Je pense qu'il faut toujours être précis en tout, et encore plus quand on parle de mathématiques !

Par exemple, que veut dire:"Malheureusement, le concept naïf d'ensemble s'avère être... trop puissant. Il peut conduire a des paradoxes".

Normalement, un paradoxe est un théorème étrange mais un résultat positif, qui renseigne sur la théorie étudiée et qui aide à continuer son étude plus avant. Par contre ici, la phrase voulait manifestement dire: "En toute rigueur ça forme une théorie auto-contradictoire, donc il est nécessaire de la rejeter". Une auto-contradiction, ce n'est pas du tout pareil qu'un paradoxe !

Aussi, laisser entendre qu'il y aurait un "axiome de compréhension" (au singulier), et même un "axiome de remplacement" (de même), c'est une contre-vérité totale ! en effet il s'agit en réalité d'un schéma d'une infinité d'axiomes chacun. Et de plus il faudrait préciser lesquels: "si Q(x) est une propriété": ça veut dire quoi ? de même pour le remplacement: qu'est-ce que R ????

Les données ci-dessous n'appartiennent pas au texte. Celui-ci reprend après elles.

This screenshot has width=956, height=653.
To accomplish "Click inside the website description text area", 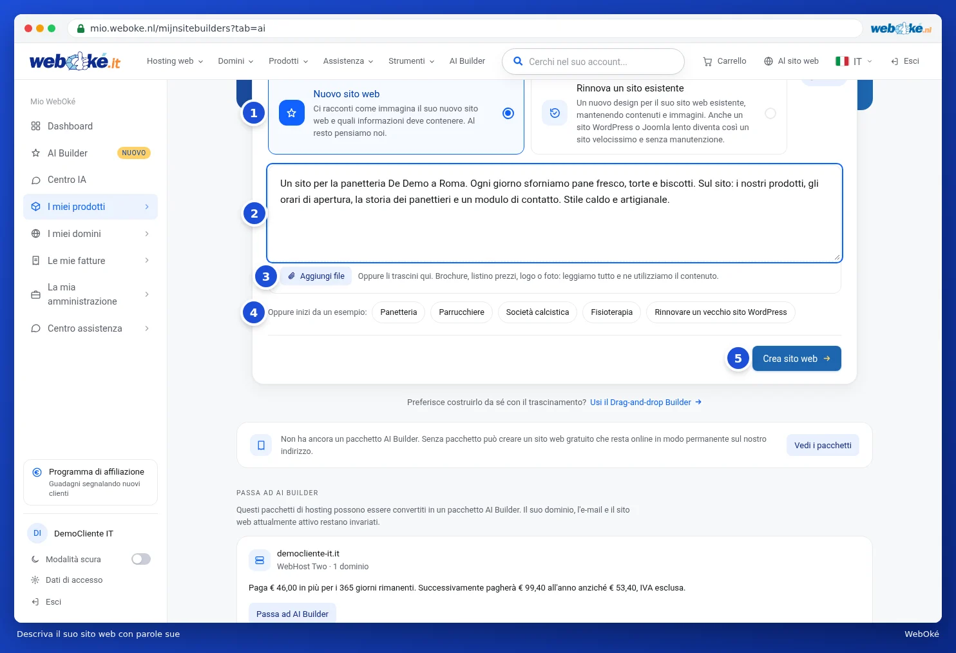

Je suis perfectionniste, mais je pense que quitte à vouloir parler des mathématiques, il faut faire attention à rester exact dans tout ce qu'on raconte. Dans l'approche que je développe, j'explique des tas de choses loin de la conformité à ZF ni que quelque observance d'un quelconque système axiomatique fixé d'avance, mais ce faisant, je m'applique à rester parfaitement rigoureux en tout, y compris et surtout dans les nombreux commentaires "philosophiques".